Data supplied =
=-=-=-=-=

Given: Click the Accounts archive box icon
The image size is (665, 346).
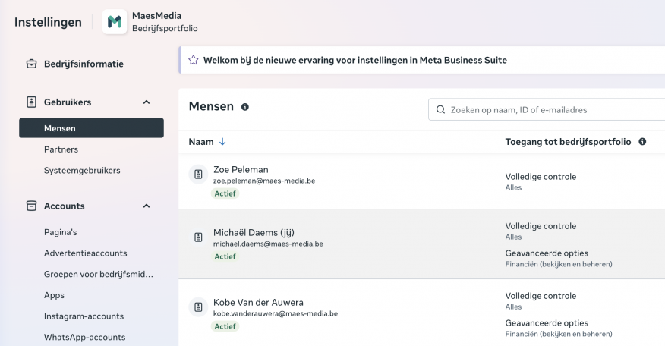Looking at the screenshot, I should tap(31, 206).

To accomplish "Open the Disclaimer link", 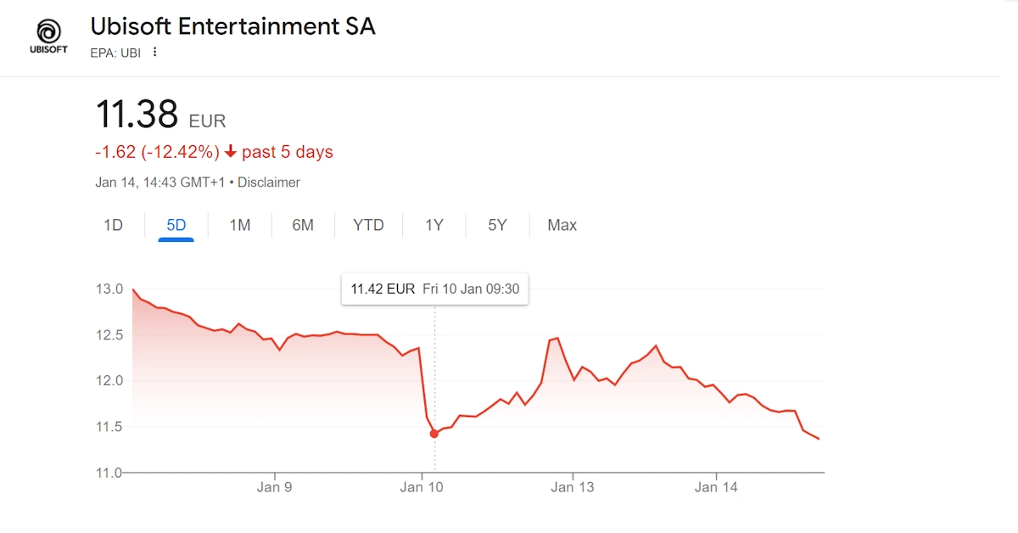I will [269, 182].
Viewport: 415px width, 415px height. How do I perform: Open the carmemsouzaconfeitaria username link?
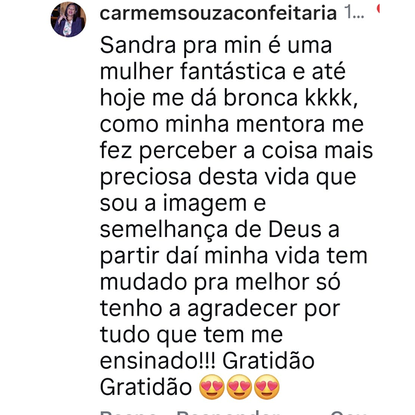(218, 13)
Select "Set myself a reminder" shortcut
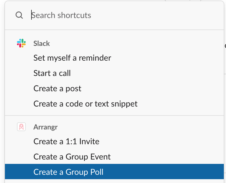 coord(72,58)
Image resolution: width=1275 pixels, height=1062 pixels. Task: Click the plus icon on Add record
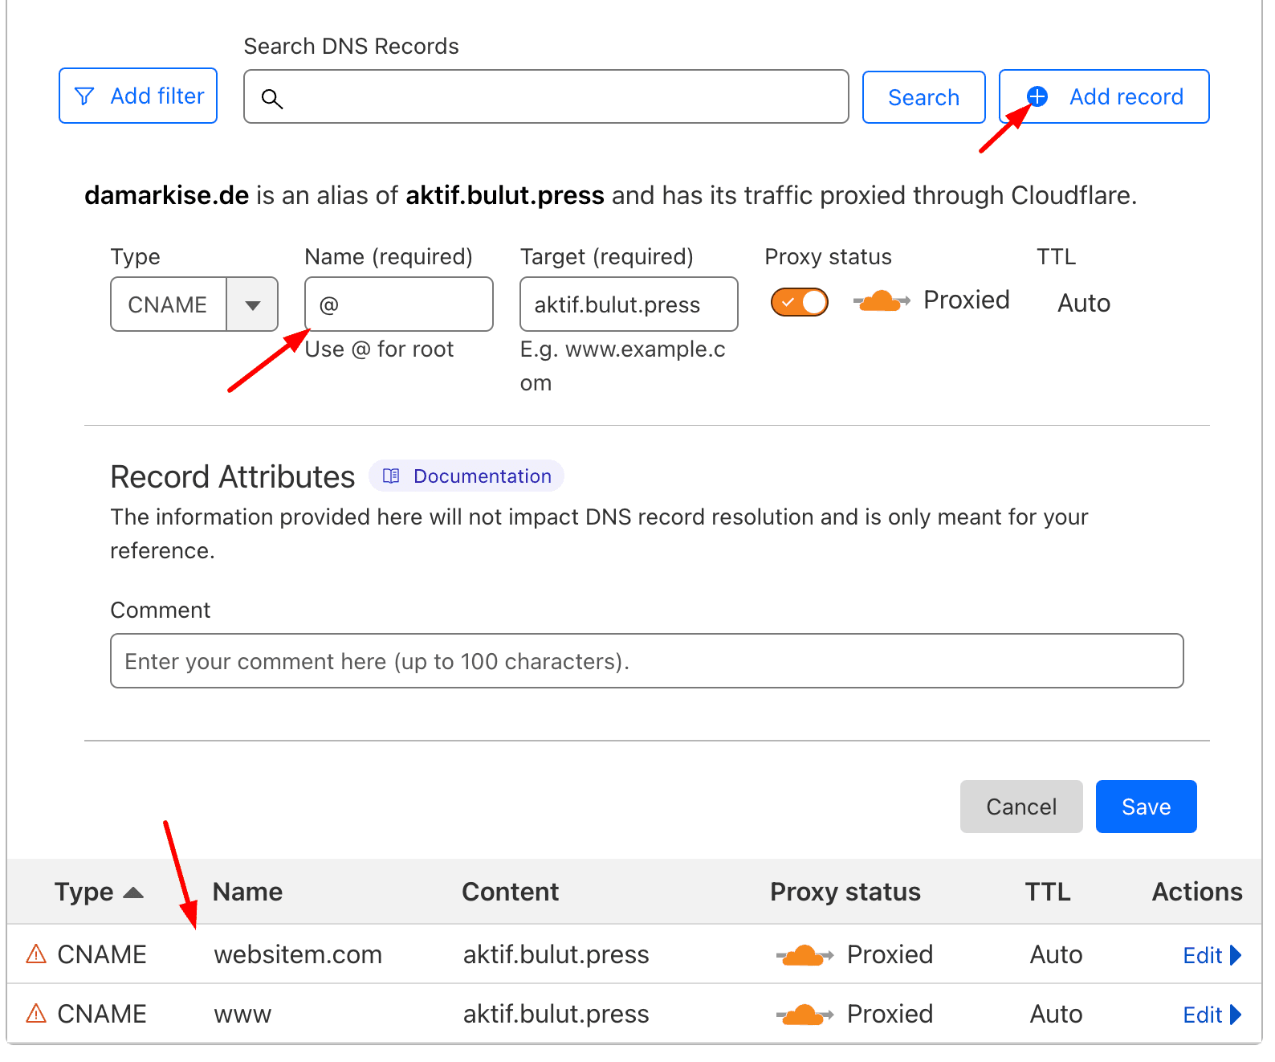coord(1037,96)
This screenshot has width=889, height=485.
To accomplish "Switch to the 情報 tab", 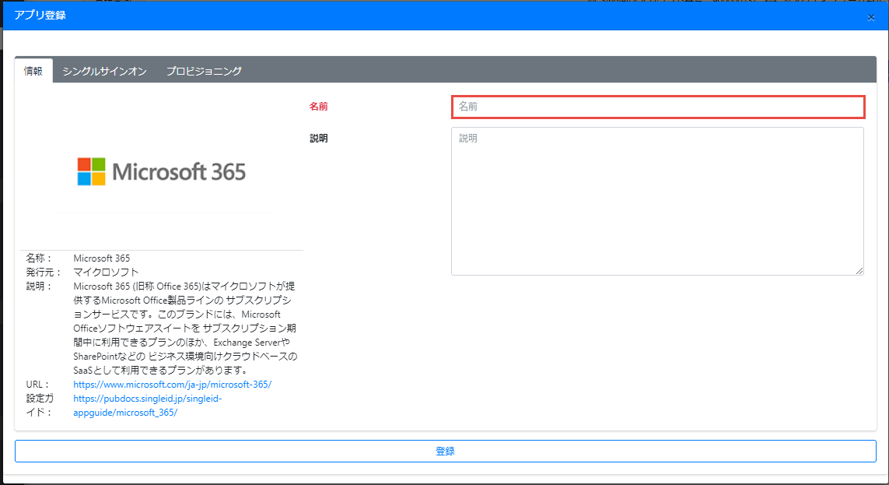I will (33, 71).
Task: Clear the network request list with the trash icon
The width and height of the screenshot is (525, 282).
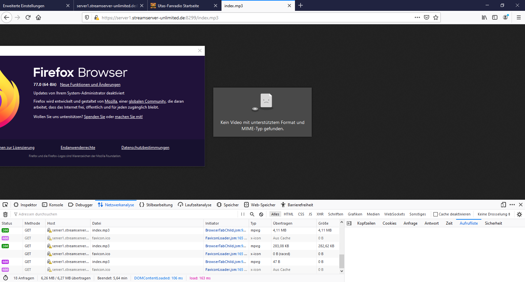Action: tap(5, 214)
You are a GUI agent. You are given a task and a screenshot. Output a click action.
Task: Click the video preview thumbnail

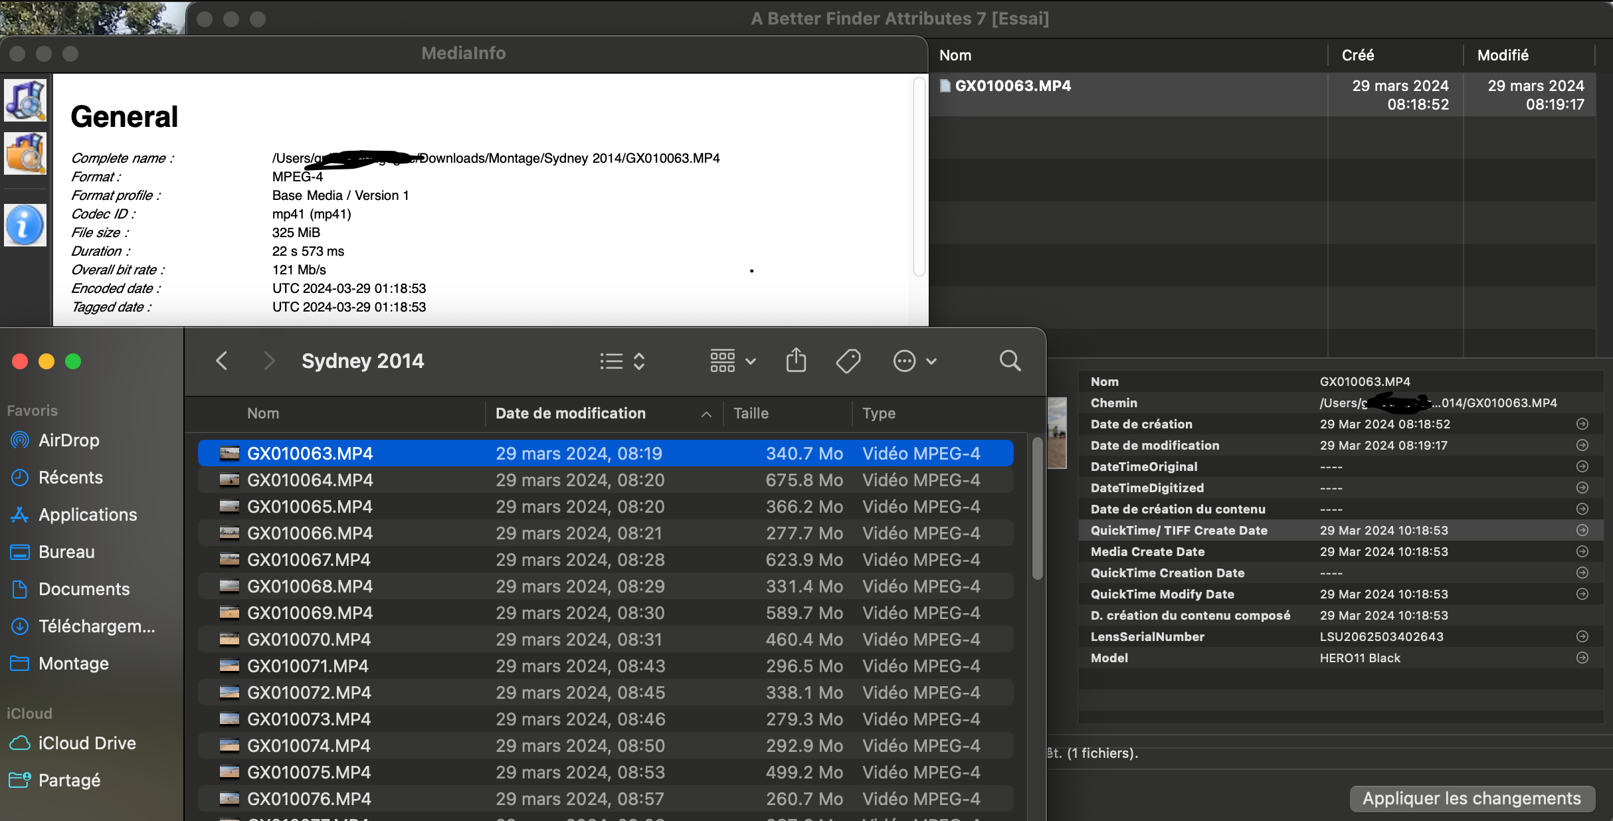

=-=-=-=-=

Task =
Reproduce word for word the lines of the data from the one containing "Task: Clear the" through the end of the data, both ends included, and omit the pictures.

Answer to this problem =
Task: Clear the network request list with the trash icon
The width and height of the screenshot is (525, 282).
Action: tap(5, 214)
You are a GUI agent. You are given a task and a screenshot. Output a click action.
Task: Click the video preview thumbnail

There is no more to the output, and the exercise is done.